**Textabschnitt:**
+===+
Die Entkriminalisierung ist wichtig. Vor allem für die jungen Konsumenten ist es bedeutend, dass sie mit einem sauberen Führungszeugnis ins Berufsleben starten. Ein automatisiertes Verfahren gibt es aber nicht und die Ressourcen in der Verwaltung der Justiz können scheinbar einen so großen Ansturm gar nicht bewältigen, wodurch sich für den Einzelnen die Frage stellt, ob sich die Zeit und die Mühe überhaupt lohnt. Der Eindruck entsteht, dass wir auch hier mal wieder an der Bürokratie scheitern werden. Zuletzt ist auch nicht klar, ob sich Betroffene zentral über die Tilgungsfähigkeit der Strafen informieren können. Es bedarf also anwaltlicher Beratung und die kann sich nun mal auch nicht jeder leisten.
+===+
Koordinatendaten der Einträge
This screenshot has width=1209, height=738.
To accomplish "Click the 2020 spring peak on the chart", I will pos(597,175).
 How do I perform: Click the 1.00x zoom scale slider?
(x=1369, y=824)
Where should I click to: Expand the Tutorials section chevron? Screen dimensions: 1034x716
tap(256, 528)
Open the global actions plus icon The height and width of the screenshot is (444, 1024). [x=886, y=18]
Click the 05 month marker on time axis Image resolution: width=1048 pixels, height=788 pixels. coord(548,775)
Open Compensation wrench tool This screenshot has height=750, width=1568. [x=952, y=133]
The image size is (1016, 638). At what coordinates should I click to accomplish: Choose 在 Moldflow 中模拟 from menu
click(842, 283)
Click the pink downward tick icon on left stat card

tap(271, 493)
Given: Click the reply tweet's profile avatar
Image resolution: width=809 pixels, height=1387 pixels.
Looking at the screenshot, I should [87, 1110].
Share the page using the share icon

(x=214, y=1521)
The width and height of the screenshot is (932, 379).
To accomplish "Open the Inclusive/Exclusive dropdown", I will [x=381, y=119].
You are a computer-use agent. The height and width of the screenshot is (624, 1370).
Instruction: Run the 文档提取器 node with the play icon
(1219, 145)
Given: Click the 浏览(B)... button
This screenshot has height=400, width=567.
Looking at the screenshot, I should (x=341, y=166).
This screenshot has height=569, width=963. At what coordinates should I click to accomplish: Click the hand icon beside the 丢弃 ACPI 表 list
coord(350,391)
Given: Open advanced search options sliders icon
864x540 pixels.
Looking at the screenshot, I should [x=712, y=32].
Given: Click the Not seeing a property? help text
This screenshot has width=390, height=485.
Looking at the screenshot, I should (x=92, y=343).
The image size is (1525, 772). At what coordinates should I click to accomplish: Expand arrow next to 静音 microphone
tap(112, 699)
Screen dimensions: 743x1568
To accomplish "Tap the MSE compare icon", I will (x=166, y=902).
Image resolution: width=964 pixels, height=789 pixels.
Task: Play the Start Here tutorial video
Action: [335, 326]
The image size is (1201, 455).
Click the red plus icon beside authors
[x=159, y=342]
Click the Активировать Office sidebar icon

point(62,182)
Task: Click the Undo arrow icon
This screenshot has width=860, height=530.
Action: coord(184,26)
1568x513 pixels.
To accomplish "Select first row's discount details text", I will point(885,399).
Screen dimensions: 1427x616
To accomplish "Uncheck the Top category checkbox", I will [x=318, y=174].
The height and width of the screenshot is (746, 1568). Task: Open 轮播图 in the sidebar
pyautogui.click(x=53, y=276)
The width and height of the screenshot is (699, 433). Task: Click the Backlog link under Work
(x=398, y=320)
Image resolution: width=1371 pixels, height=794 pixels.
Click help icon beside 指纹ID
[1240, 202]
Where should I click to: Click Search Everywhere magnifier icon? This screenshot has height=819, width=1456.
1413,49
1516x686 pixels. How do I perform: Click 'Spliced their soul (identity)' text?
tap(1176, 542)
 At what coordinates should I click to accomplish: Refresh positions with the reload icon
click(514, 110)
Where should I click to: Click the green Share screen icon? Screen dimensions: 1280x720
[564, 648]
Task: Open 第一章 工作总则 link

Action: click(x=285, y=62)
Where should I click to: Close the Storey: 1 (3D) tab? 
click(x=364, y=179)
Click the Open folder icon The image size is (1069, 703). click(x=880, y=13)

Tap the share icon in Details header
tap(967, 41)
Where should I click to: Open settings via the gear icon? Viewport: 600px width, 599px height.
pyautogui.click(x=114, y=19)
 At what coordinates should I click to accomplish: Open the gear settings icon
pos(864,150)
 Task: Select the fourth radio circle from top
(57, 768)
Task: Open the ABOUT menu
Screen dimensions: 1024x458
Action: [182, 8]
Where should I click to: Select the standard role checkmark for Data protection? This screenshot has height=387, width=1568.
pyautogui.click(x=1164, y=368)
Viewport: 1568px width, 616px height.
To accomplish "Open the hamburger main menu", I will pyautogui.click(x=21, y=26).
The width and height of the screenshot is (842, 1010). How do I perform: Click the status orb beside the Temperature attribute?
+===+
**Aufgabenstellung:** Schreiben Sie aus dem Textabschnitt über die Entkriminalisierung alles von „Die Entkriminalisierung ist“ bis hinunter zu „nicht jeder leisten.“ wortgetreu nieder.

**Erwartete Ausgabe:**
Die Entkriminalisierung ist wichtig. Vor allem für die jungen Konsumenten ist es bedeutend, dass sie mit einem sauberen Führungszeugnis ins Berufsleben starten. Ein automatisiertes Verfahren gibt es aber nicht und die Ressourcen in der Verwaltung der Justiz können scheinbar einen so großen Ansturm gar nicht bewältigen, wodurch sich für den Einzelnen die Frage stellt, ob sich die Zeit und die Mühe überhaupt lohnt. Der Eindruck entsteht, dass wir auch hier mal wieder an der Bürokratie scheitern werden. Zuletzt ist auch nicht klar, ob sich Betroffene zentral über die Tilgungsfähigkeit der Strafen informieren können. Es bedarf also anwaltlicher Beratung und die kann sich nun mal auch nicht jeder leisten.